Aquella vecina que me contó que su ex marido la tiraba en el piso y le pateaba el vientre cada que quería que abortara; la sexo servidora que tomó clases de masaje en el DIF para dejar de acostarse con hombres, porque su vagina le dolía en cada penetración; aquella estilista que fue golpeada por su marido y tuvo que huir de la ciudad donde vivía.
Aquella mujer que fue violada y aventada desnuda en una carretera, porque se fumó un porro con dos traileros. Aquella que tuvo que prostituirse para poder alimentar a sus hijos, porque el salario de un trabajo de obrera no le pagaba las cuentas. O la que su compañero se fue de migrante y nunca regresó, ni mandó un dólar para alimentar a sus hijos.

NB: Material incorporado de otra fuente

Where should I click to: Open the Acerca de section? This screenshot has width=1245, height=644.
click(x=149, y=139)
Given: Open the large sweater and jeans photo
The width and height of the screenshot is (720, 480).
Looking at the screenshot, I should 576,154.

Aquella mujer que guarda silencio porque su marido viola a las hijas de ambos, unas niñas de 15 y de 9 años, quienes consideran que es normal que su padre las penetre porque es parte de los usos y costumbres de la comunidad en la que viven.
Aquella mujer que no la dejaron dirigir una empresa cuando se embarazó; aquella que le negaron el trabajo como chofer de una gasera; aquella esposa de un político que por años la golpeó hasta que ella terminó con sus hijos en un refugio temporal; aquella que no la dejan gobernar porque ese sigue siendo un privilegio de los hombres, porque dicen que ellos sí saben hacerlo.

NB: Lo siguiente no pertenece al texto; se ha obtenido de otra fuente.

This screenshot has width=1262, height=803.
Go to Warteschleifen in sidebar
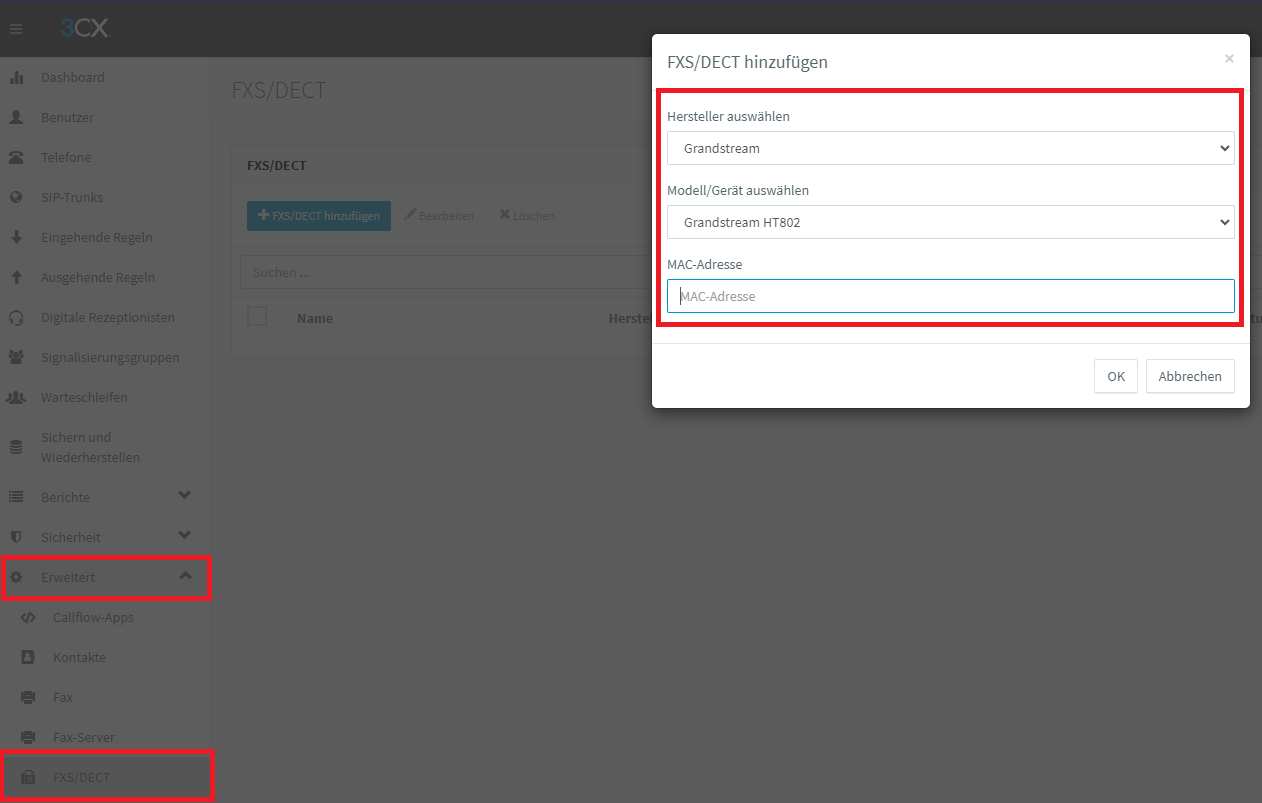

Simone de Beauvoir, filósofa francesa, escritora y activista feminista, en su libro El segundo sexo se cuestiona qué es una mujer. Cincuenta años después, podríamos preguntarnos qué es ser feminista.

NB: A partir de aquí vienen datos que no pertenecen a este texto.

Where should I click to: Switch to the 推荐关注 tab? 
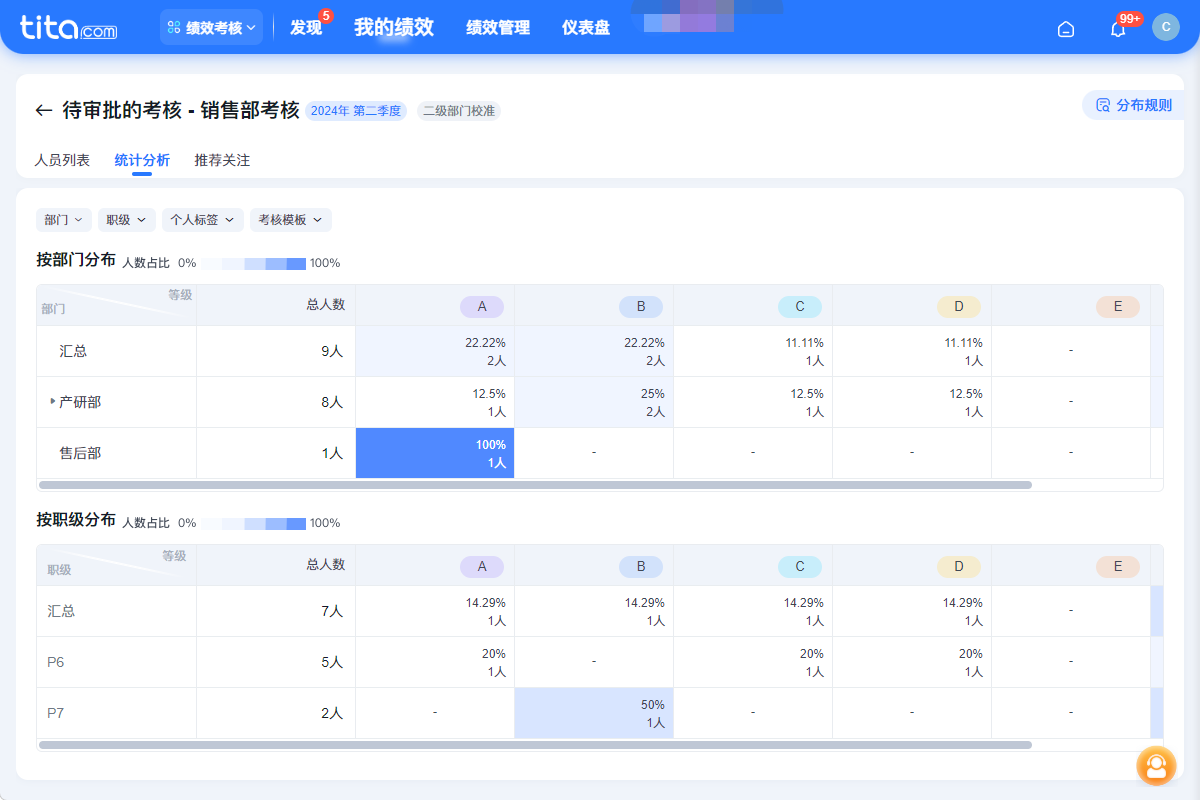[x=222, y=160]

Expuse las historias de algunas mujeres, y la propia, para poder explicar que existen tantos feminismos como historias de mujeres y que no se nace feminista, te haces feminista observando día a día cómo hemos sido humilladas, ignoradas, maltratadas y manipuladas por un sistema diseñado para que solo los hombres sean obedecidos, respetados y galardonados.
El feminismo está en la agenda diaria, es un tema que incomoda y que nos vuelve a estigmatizar por ser disruptivas y libres, un peligro para el sistema. Estamos recuperando lo que nos arrebataron, las nuevas generaciones perdieron el miedo a cuestionar, a exigir y a decidir, hasta que la dignidad se vuelva costumbre.
Aquí estamos, de pie y de frente, a nosotras mismas. Seguimos vivas y nos resistimos a morir. A algunas no nos queda más que la dignidad: caminamos mostrándole a nuestras hermanas que es posible vivir libres y soberanas de nuestra mente y de nuestro cuerpo.
No buscamos ser más que los hombres, sino caminar a la par de ellos. Si algo me ha enseñado el feminismo es a amar en condiciones de igualdad.
Las feministas somos todas aquellas que defendemos la dignidad de las personas, de mujeres, de hombres y de las otredades sexuales. Defendemos vidas dignas de ser vividas, no nos quedaremos calladas y romperemos todo cuando una de nosotras falte, cuando una de nosotras sea violentada.